Tentu saja ini bukan soal gaya-gayaan biar kelihatan kota. Melainkan soal kebutuhan hiburan. Manusia itu, setelah kerja, sekolah, dan ngurusi hidup yang makin hari makin ribet, tentu saja butuh ruang untuk jeda. Dan sayangnya, ruang jeda di Lamongan itu minim sekali.

Baca juga Lamongan, Kota yang Tak Pernah Lahir untuk Menjadi Rumah bagi Anak Mudanya.

Hiburan warga Lamongan adalah kabupaten tetangganya

Kalau ditanya, warga Lamongan kalau mau hiburan ke mana? Jawabannya hampir selalu sama: ke luar daerah. Ke Gresik, ke Tuban, bahkan ke Surabaya. Tidak semua ingin hedon. Kebanyakan hanya ingin menonton bioskop, nongkrong, atau sekadar ngadem di ruang publik yang memang layak.

Sebab, di Lamongan sendiri pilihan hiburan masih itu-itu saja. Selain alun-alun, dan Plaza yang tidak terlalu jelas konsepnya itu, kami hanya mengandalkan kafe yang makin ke sini, harga makanan dan minumannya makin menguras kondisi kantong. Karena itu, adanya mal nampaknya mulai perlu untuk dipikirkan oleh pemangku kebijakan agar warganya tak perlu mengungsi ke kota sebelah.

Minim ruang terbuka, minim ruang hiburan

Lamongan memang punya banyak lahan, tapi ruang terbuka yang benar-benar nyaman masih sangat terbatas. Yang ada sering kali sekadar lapangan terbuka tanpa penataan yang matang. Panas, gersang, dan kalau hujan kondisinya becek dan penuh genangan. Alhasil, agak susah untuk dipakai semua kalangan, baik keluarga, anak-anak, maupun lansia.

Baca Juga:

Warlok Semarang Muak dengan Mal Baru, Lebih Butuh Ruang Terbuka Hijau yang Terjangkau 

Warteg Comfort Food Perantau Kabupaten di Jakarta, Rasa Familier dan Harga Terjangkau

Nah, di sinilah mal sebenarnya bisa jadi solusi. Bukan cuma tempat belanja, tapi ruang publik. Tempat ketemu, istirahat, dan mencari hiburan. Karena itu jangan dibayangkan mal itu cuma soal cuma tempat hedon, melainkan juga soal hiburan dan ruang untuk “melarikan diri” bagi banyak orang.
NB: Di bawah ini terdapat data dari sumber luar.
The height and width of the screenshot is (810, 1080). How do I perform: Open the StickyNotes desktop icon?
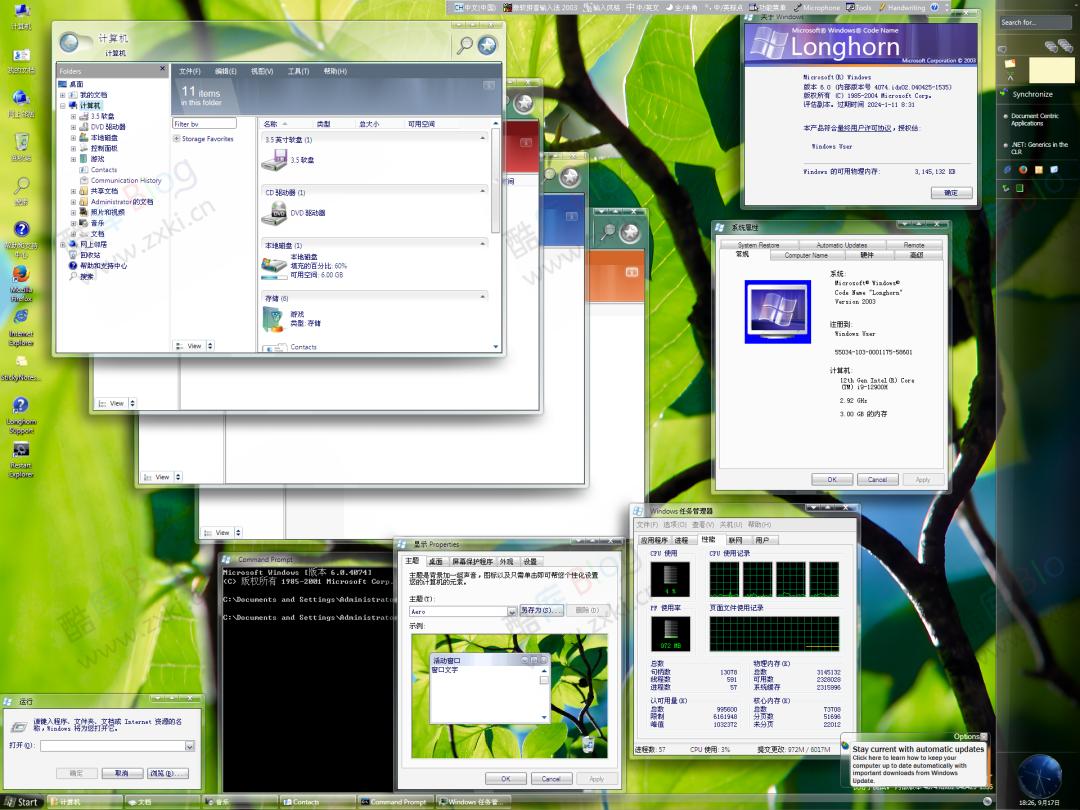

Pun jika ditanya kenapa harus mal? Tentu saja karena mal masih menjadi pusat hiburan paling praktis dan inklusif hari ini. Semua umur bisa masuk. Anak muda bisa nongkrong, orang tua bisa belanja, keluarga bisa makan bareng, dan warga biasa bisa sekadar jalan-jalan tanpa kepanasan.

XXXXXXXXXXXXXXXXXXXXXXXXXXXXXXXXXXXXXXXXXXXXXXXXXX

Baca juga Sudah Saatnya Pusat Kabupaten Lamongan Dipindah, dan Babat Adalah Opsi Paling Masuk Akal.

Opsinya bisa di Kecamatan Babat atau Paciran, tinggal pilih

Soal lokasi, Lamongan sebenarnya tak punya banyak opsi. Saya hanya bisa memberi saran dua kecamatan. Yakni Babat dan Paciran. Selain kedua daerah itu saya kwatir akan terlalu sepi untuk dibangun sebuah mal.

Untuk Babat, posisi strategis, jadi titik temu Lamongan barat dan sekitarnya. Aksesnya hidup, ekonominya jalan, dan warganya jelas ada. Babat itu kecamatan yang potensial banget kalau diberikan sentuhan fasilitas modern.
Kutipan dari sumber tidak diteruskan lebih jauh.